Au placard, les revendications d'un code civil unique, qui abolirait les lois civiles particulières dont bénéficient les différentes religions en Inde, ou l'assurance de la construction d'un temple hindou sur les ruines d'Ayodhya. Le BJP se bat sur un programme commun avec ses alliés de l'Alliance démocratique nationale (NDA), où de nombreux partis sont hostiles à ses idées sur la religion.
L'«hindutva» redéfini
Le thème de la campagne s'appuie donc sur les succès du gouvernement en matière économique; les bannières représentent d'ailleurs un premier ministre sur fond de grandes autoroutes ou un Indien l'oreille collée au portable. Le vice-premier ministre et chef de la diplomatie, Lal Krishna Advani, a conduit une procession de 8500 km sur le thème du développement pour tous. Le concept essentiel d'hindutva (l'hindouité) a même été redéfini pour l'occasion: «Hindutva signifie développement et prospérité», a déclaré le président du BJP aux journalistes déconcertés.

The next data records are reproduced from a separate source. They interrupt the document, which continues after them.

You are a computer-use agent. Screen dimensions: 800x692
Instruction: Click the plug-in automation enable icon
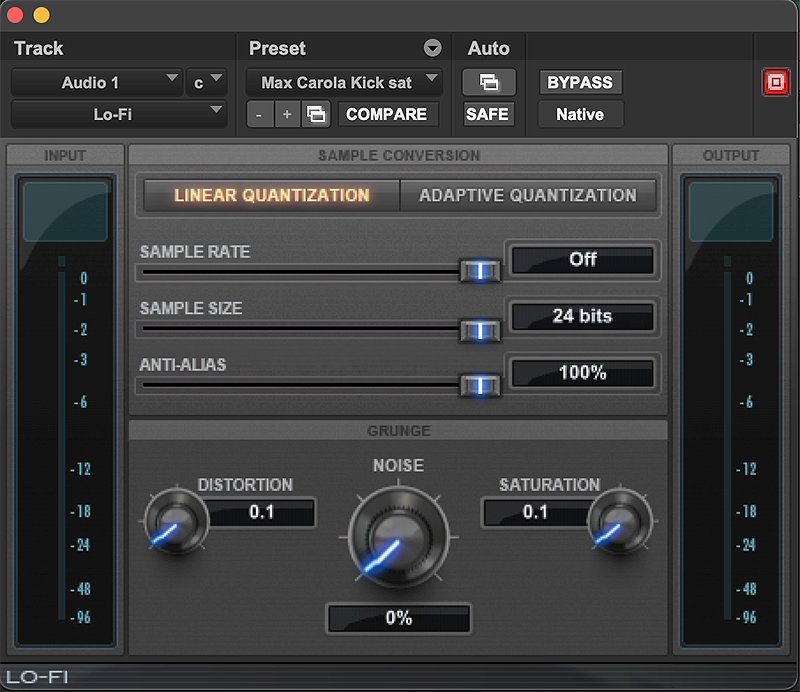488,82
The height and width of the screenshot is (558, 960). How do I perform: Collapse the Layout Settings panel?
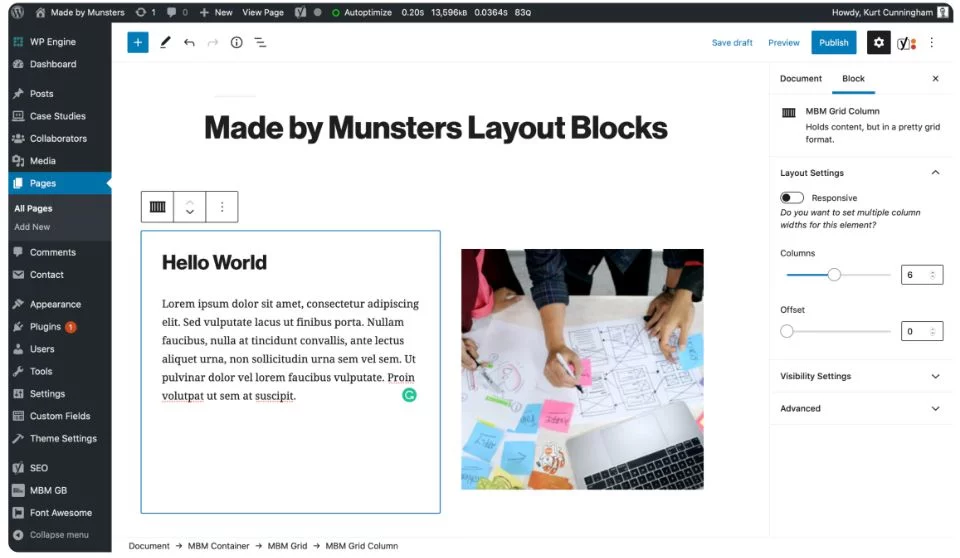pos(935,173)

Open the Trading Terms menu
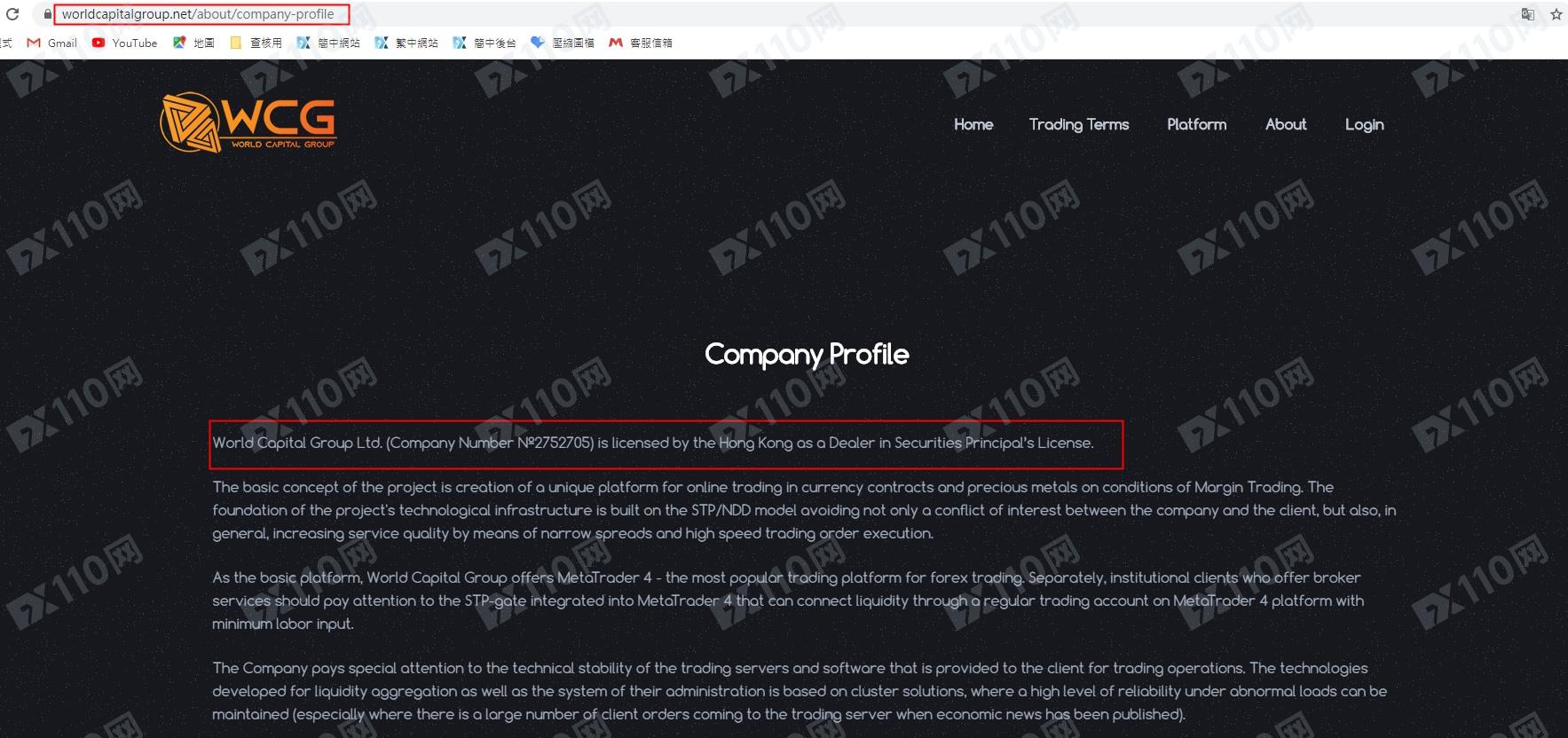1079,124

L'objectif est clair: convaincre la minorité musulmane, forte de 140 millions de personnes, que le BJP n'est pas un danger, malgré son attitude pour le moins attentiste et en partie complice dans les massacres de musulmans au Gujarat, qui avaient fait près de 2000 victimes. Les musulmans représentent ainsi presque 20% de la population de l'Uttar Pradesh, l'Etat qui envoie le plus de députés au parlement, et où est toujours élu le premier ministre. Le parti a donc tout fait pour projeter en avant ces membres musulmans, comme son porte-parole ou le ministre du Textile, et pour attirer les leaders musulmans. Non sans succès pour deux anciens membres du Congrès, qui ont choisi de le rejoindre: Arif Mohammad Khan et Najma Heptullah. Et, selon les analystes, si le parti, à défaut de rallier les musulmans, parvient à les rendre non hostiles, il aura déjà bien gagné.

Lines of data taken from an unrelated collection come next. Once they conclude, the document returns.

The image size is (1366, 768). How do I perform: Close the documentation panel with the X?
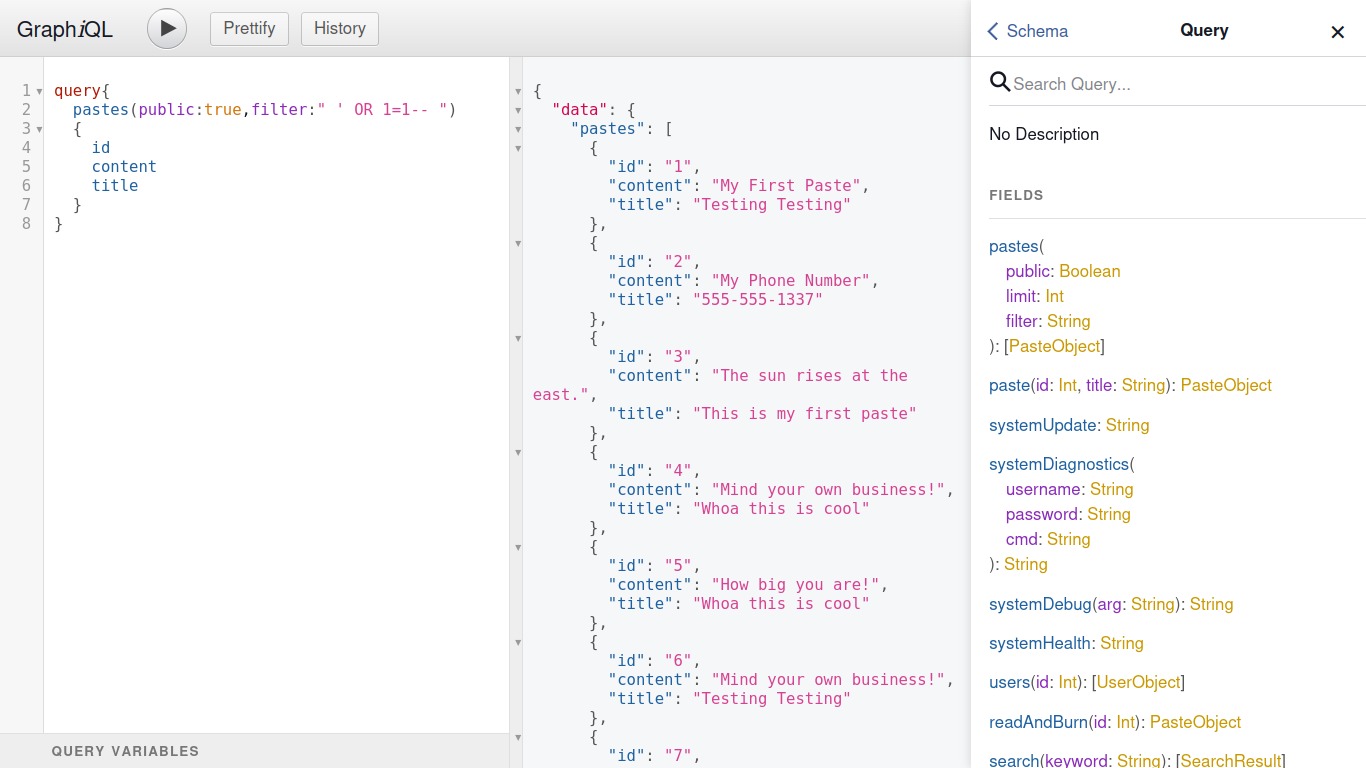pos(1337,32)
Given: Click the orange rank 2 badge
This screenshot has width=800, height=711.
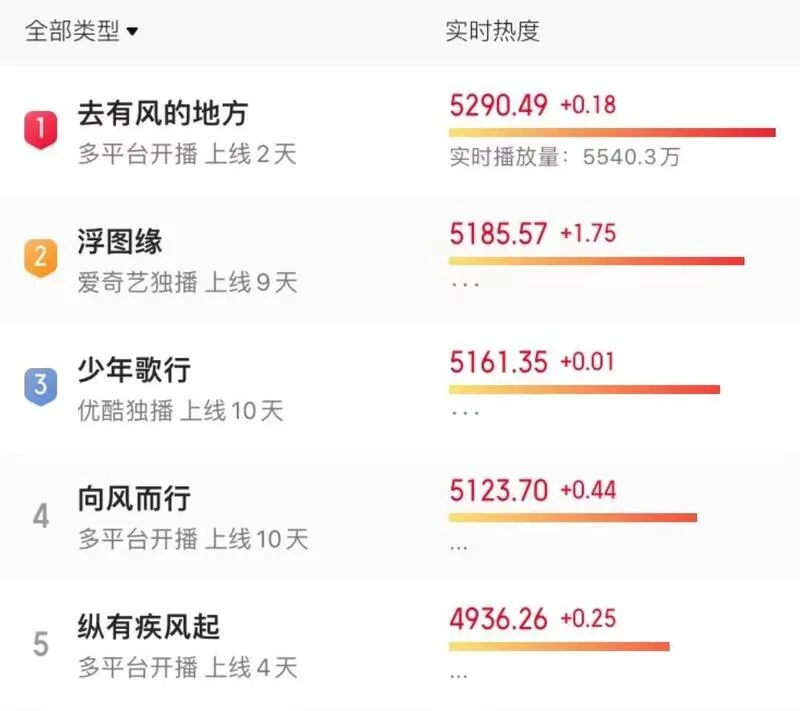Looking at the screenshot, I should coord(40,258).
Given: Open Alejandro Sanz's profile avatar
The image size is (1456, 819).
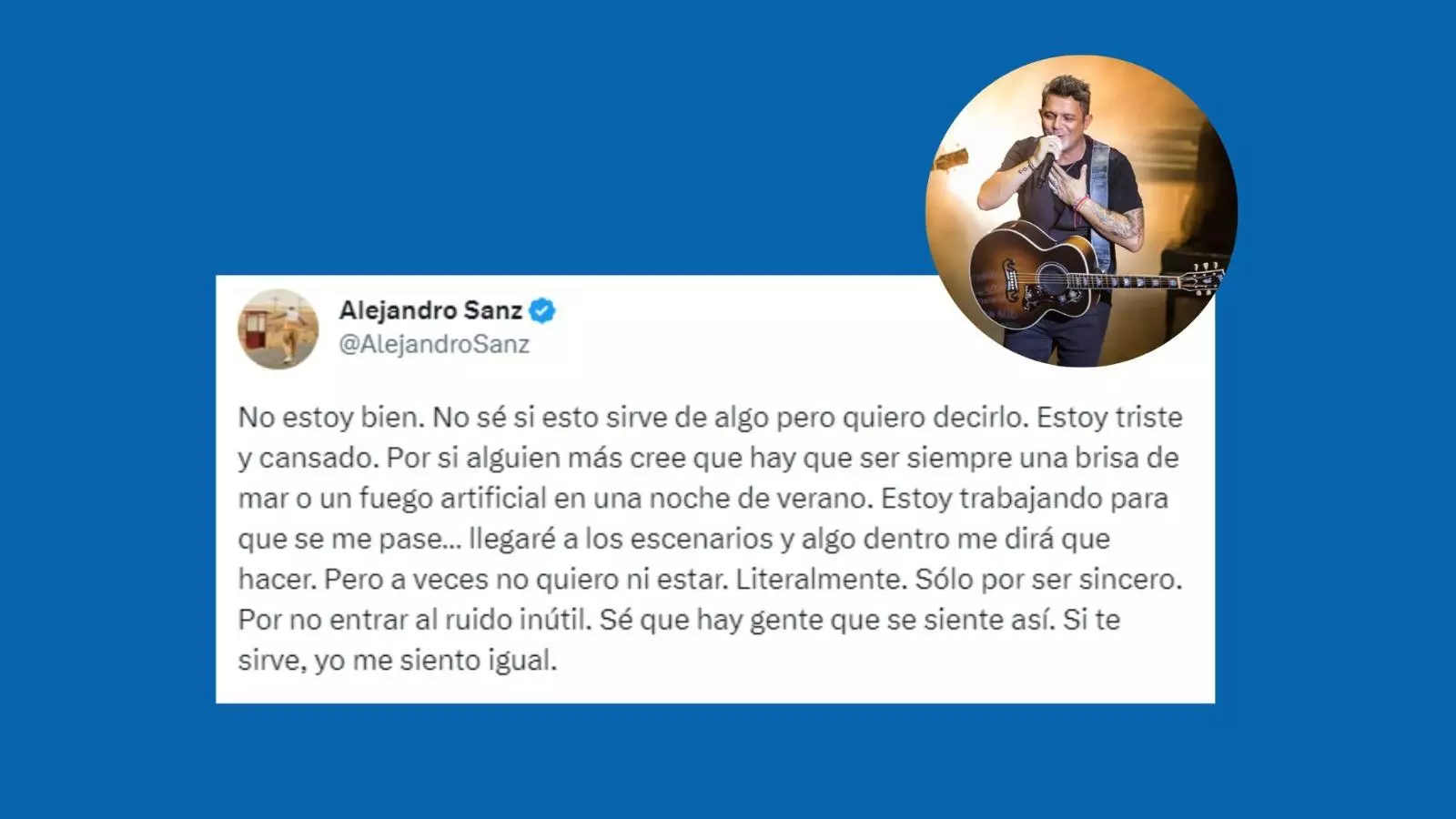Looking at the screenshot, I should coord(278,329).
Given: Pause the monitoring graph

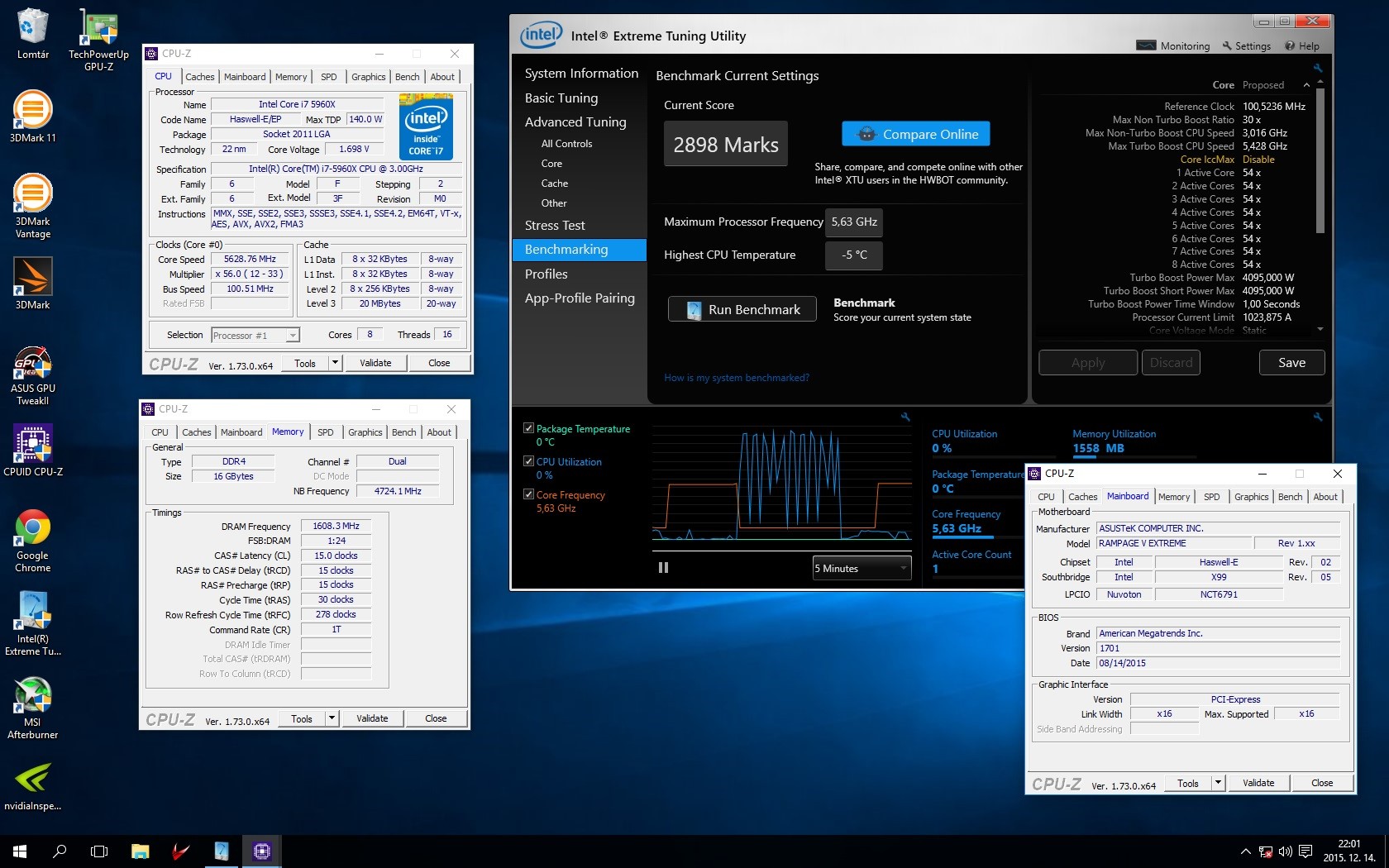Looking at the screenshot, I should coord(663,568).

Cette attitude nouvelle du BJP peut-elle convaincre les musulmans? Dans les ruelles étroites et tortueuses du Vieux Delhi, autour de la grande mosquée Jama Masjid, les passants sont sceptiques. La suggestion de voter pour le BJP est balayée du revers de la main, ou d'un ricanement. Toutefois, dans la capitale de l'Uttar Pradesh, Lucknow, où Atal Behari Vajpayee se présente, on souligne volontiers ce que le premier ministre a apporté au pays ou à la ville. «C'est le facteur absolument crucial et nouveau, souligne J. M. Akbar. Les musulmans vont voter pour la première fois en suivant un critère économique et non religieux, car ils bénéficient aussi de l'élévation du niveau de vie de la classe moyenne.»
Un phénomène que le rédacteur d'Asian Age a ressenti en parcourant le Bihar. «Et même si cela ne représente pas un mouvement de masse, c'est une rupture psychologique importante», affirme-t-il. «Depuis 1952, le vote musulman s'est fondé sur le passé – la partition, les émeutes, Ayodhya. C'est la première fois qu'un nombre significatif de musulmans va voter pour le futur», résume-t-il dans un éditorial.
Si la victoire du BJP et de la NDA ne fait guère de doute selon les sondages, la grande énigme reste pourtant le poids des partis régionaux dans cette victoire. Le professeur Balveer Arora met en garde contre une victoire trop grande du BJP: «Si le BJP gagne une majorité assez importante, il pourra garder ses alliés naturels, et se débarrasser des alliés moins sûrs, qui sont aussi les plus «séculiers», explique-t-il. Si le BJP était laissé à lui-même, ou sous la seule influence de ses alliés extrêmes comme le Shiv Sena, les musulmans pourraient être les premiers à en pâtir.